_What to work on:_
**A)** In the excerpt about the Secretary of State's decision letter, what is the reported cost of a forged birth certificate in Sri Lanka?
**B)** Go on with the excerpt about the Secretary of State's decision letter from the point where it stops.

_Quoted text:_
● ● ● ● ● ● ●

In para 6 of her decision letter (at pages 64-69 of the bundle) the Secretary of State dealt with the two letters from the Chief Minister and the MP as follows:
“6. Lastly, it is noted that you have submitted 2 letters from a member of parliament in Sri Lanka and also a Minister of one of the Provinces. These letters claim that your client is not safe to return to Sri Lanka at present. However, taking these into account, regard must be given to the Country of Origin report for Sri Lanka March 2012 at para 27 which states:
A letter from the British High Commission (BHC) Colombo dated 14 September 2010 reported:
“The base document for many services in Sri Lanka is the birth certificate, and in particular, access to state education requires the production of this document. The document also supports applications for national identity cards and passports. The British High Commission is aware that forged birth certificates are readily available through agents, at a reported cost of around 2,500 LKA rupees (approximately £12.50). These forged documents often pass the scrutiny of the relevant authorities and successfully support the fraudulent issue of ID cards and passports. There are numerous agents throughout the country who advertise employment or studies abroad, and will provide an entire package of forged documents to support applications for passports and/or visas. Apart from birth certificates, these can include forged passports, identity cards, educational certificates, work references, bank statements, sponsorship letters etc.”
The BHC letter of 14 September 2010 added that:
“The high level of corruption in Sri Lanka and the unscrupulous actions of government officials at all levels, somewhat undermines the issuing process for many official documents. It is common knowledge that persons can obtain an ID card or passport in any identity they want to with the right contacts. The Visa Section at this mission regularly see forged education certificates, bank statements, employment references etc, yet they rarely see forged Sri Lankan passports or ID cards. The reason for this is that the genuine documents are so easy to obtain fraudulently, there is no need to forge them. It is suspected that there are many more ID cards in circulation than the actual total population of Sri Lanka.”

● ● ● ● ● ● ●

_Extracted material:_
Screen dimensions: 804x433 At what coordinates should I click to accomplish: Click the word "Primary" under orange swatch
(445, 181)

● ● ● ● ● ● ●

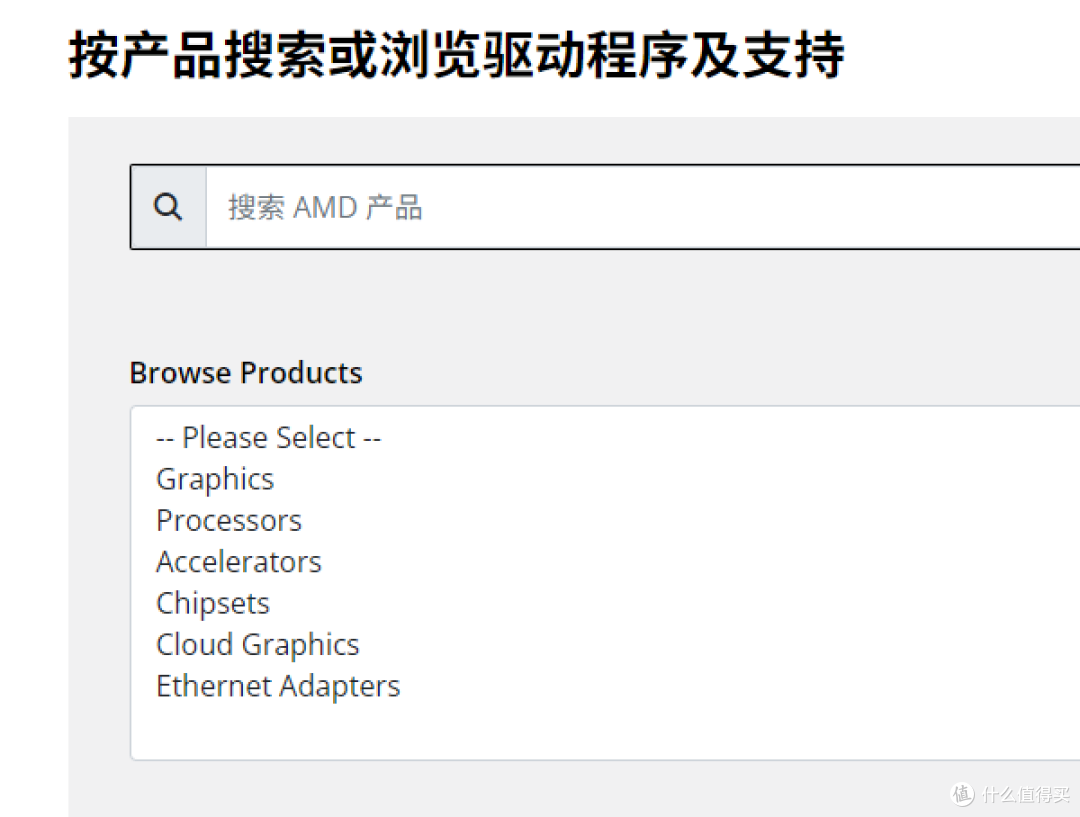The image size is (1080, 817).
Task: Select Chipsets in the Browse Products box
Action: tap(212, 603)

● ● ● ● ● ● ●

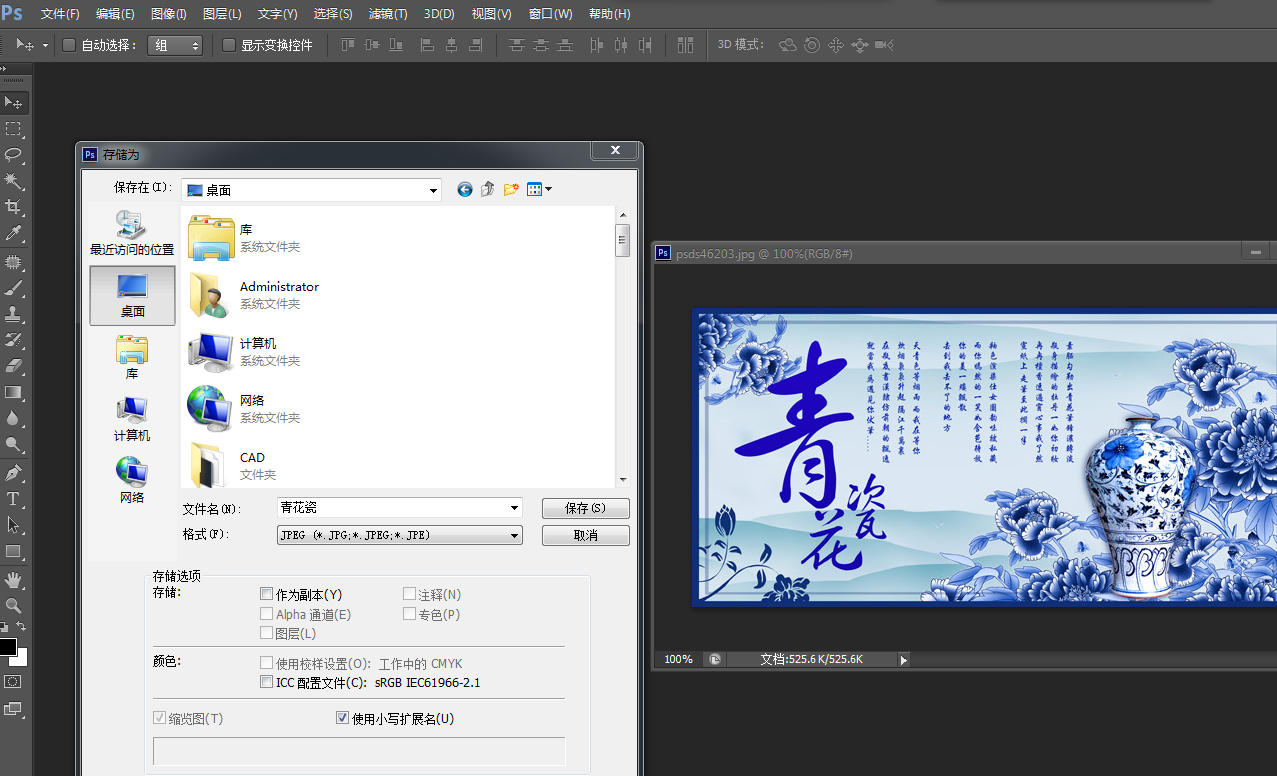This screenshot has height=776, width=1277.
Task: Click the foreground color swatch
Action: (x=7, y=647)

● ● ● ● ● ● ●

_Answers to the problems:_
**A)** Around 2,500 LKA rupees, approximately £12.50.

**B)**
7. In addition, it is noted that it has never been your evidence that you have had any political involvement in Sri Lanka and therefore it is unclear how you are known to these 2 Government officials or how they are aware of your problems within the country. In addition, it is noted that they have not been sent direct from the authors of the letters but by a S.C.P. It is not clear who this person is or why the letters would have been given to him before being forwarded to you. In addition, the content of the letter is considered completely vague and self serving. It is also noted that both letters refer to you and your family having received verbal and physical threats many times when that has never been your evidence. As a result, no weight is placed on these in support of your further submissions”.
In conclusion, the respondent stated (at para 8 of the decision) that the further submissions had “no realistic prospect of success”.
The Applicant’s Challenge
The applicant’s challenge is set out in the grounds, the skeleton argument of Mr Hoshi and his oral submissions before me. Mr Hoshi placed exclusive reliance upon the expert report of Dr Nadaraja and submitted that the respondent’s decision letter had failed properly to deal with it.
Mr Hoshi submitted that Judge Baldwin had made a positive credibility finding in relation to the applicant’s account in para 21 of his determination. He had, Mr Hoshi submitted, accepted the applicant’s relationship with Z, that she had made the recordings of the politicians as the applicant claimed and that as a result he had been abducted in order to obtain them. Mr Hoshi submitted that in para 22 of his determination the judge had given three reasons why, despite those positive findings, he had not accepted that the applicant was at risk on return. First, the judge had concluded that the only reasonable inference that could be drawn from the fact that Z had not suffered any problems was that those who had an interest in the recordings were satisfied that they had been disposed of. Secondly, the applicant’s claim had been embellished when he said that his family had had to move, including his sister to Australia. Thirdly, the judge had relied on the applicant’s delay of some four and a half years before he claimed asylum if, in truth, he genuinely feared persecution on return to Sri Lanka.
Mr Hoshi submitted that in para 44 of his report, Dr Nadaraja had explained why it was likely that Z had not been targeted by the government. This, Mr Hoshi submitted was not considered by the Secretary of State in para 5 of her decision letter when considering the expert report. That, he submitted, flawed her decision. In the light of that evidence she was not entitled to find that the applicant’s claim did not have a realistic prospect of success before a judge on appeal.
Mr Hoshi also submitted that the respondent had been wrong to discount the expert’s report. In para 45, although he had said he could not “speak with certainty” whether the applicant would be arrested at the port of entry, the tenor of his remarks (in particular in para 43) was that the applicant would be at risk in Sri Lanka.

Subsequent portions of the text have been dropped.